Я отрезала еще кусочек стейка и на минуту задумалась.
– А среди вещей твоей бабушки не сохранилось никакой корреспонденции? Писем?
– Корреспонденции, – эхом откликнулся Эш со странной смесью осторожной уверенности и задумчивости и слегка улыбнулся. Возможно, из-за вина его голос звучал протяжно и более расслабленно, чем утром. – Не думаю.
– А что экспертиза говорит о датах написания дневников? – продолжала я докапываться до истины. – Нам нужен четкий ответ, чтобы хотя бы подступиться к разработке той идеи, что Эмилия написала роман первой, прежде Дафны. – Но по правде говоря, сама я в это не верила. Моя рабочая теория предполагала, что это Эмилия списала сюжет у дю Морье, а не наоборот, как утверждал Эш. Возможно, Эмилия даже не устраивала поджог, но Роуз могла быть права в том, что перед смертью она страдала от психического расстройства. Могла она наткнуться на роман бывшей однокашницы и пересказать его в своих дневниках?
– Но все-таки она первая написала этот роман, – нахмурился Эш, словно прочитав мои мысли.
– Не хочу тебя огорчать, – быстро произнесла я, прежде чем мужество могло мне изменить, – но рукопись, которую ты мне дал, похожа на фанфик. Как будто твоя бабушка прочитала «Ребекку» и переписала ее с небольшими изменениями.
– Но она же душу вложила в эту книгу. Свою первую книгу. – Эш допил вино и впился в меня таким пристальным взглядом, что я заметила даже в темноте и слабом мерцании гирлянды, и лицо у меня начало гореть. – Этот сюжет принадлежал ей, – добавил он, и мне пришлось прикусить язык, чтобы не выпалить собственные мысли по этому поводу: сюжет не может принадлежать какому-то одному автору.
– Я не знаю, – наконец ответила я. – Каролина Набуко и Эдвина Макдональд тоже полагали, что Дафна дю Морье украла их идею.
– Кто? – переспросил Эш. Ну да – спустя столько лет никто даже и не слышал этих имен.

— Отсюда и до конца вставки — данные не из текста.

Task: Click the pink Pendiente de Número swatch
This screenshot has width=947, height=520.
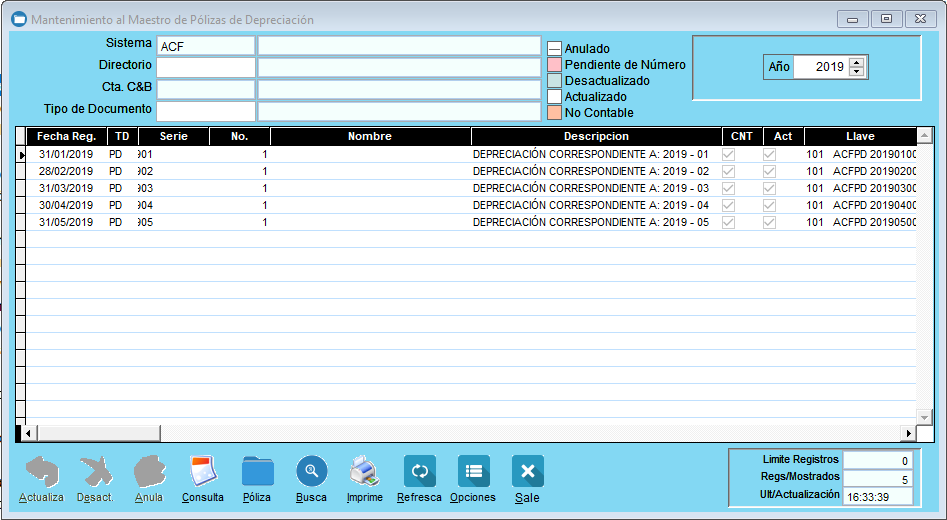Action: [x=554, y=65]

Я рассказала о многочисленных обвинениях «Ребекки» в плагиате. О том, что твердых доказательств так и не было предоставлено, зато возник целый пласт исследований, посвященных параллелям между «Ребеккой» и «Наследницей». Поскольку Каролина Набуко высылала свой роман для ознакомления издателю Дафны, выдвигались предположения, что та могла прочитать его. Я рассказала о судебном деле, которое в конце сороковых годов завел против Дафны сын другой писательницы, Эдвины Макдональд, но в итоге проиграл.
– Но все эти случаи не противоречат идее кражи у бабушки, – нахмурился Эш.
– Верно. Но ничего и не доказывают.
Хмурая складка на его лбу стала резче, и он схватил бутылку, чтобы налить себе еще вина.
Я вспомнила замечание Чарли, когда впервые поделилась с ней замыслом «Бекки». «Все сюжеты уже написаны», – сказала она. Да и вообще – как может сюжет кому-то принадлежать? «Наследница», «Ребекка» и «Джен Эйр» явились воплощением одной идеи. Уникальной же ее делает сам рассказчик. Голос автора. И возможно, именно это осознание точило меня – голос Эмилии звучал в точности как голос Дафны дю Морье.
Мой телефон, лежавший на столе, завибрировал. Кинув взгляд на экран, я увидела сообщение от Ноя: «Позвони мне». Я перевела телефон в режим «не беспокоить» и спрятала в карман свитера.
– Может, у нас и нет доказательств, – вернула я внимание к тому, что говорил Эш, – но ты сама сказала только что, что с Дафной дю Морье судились по обвинению в плагиате. – Он снова покрутил бокал, прежде чем отпить. – Даю руку на отсечение, она была та еще воровка.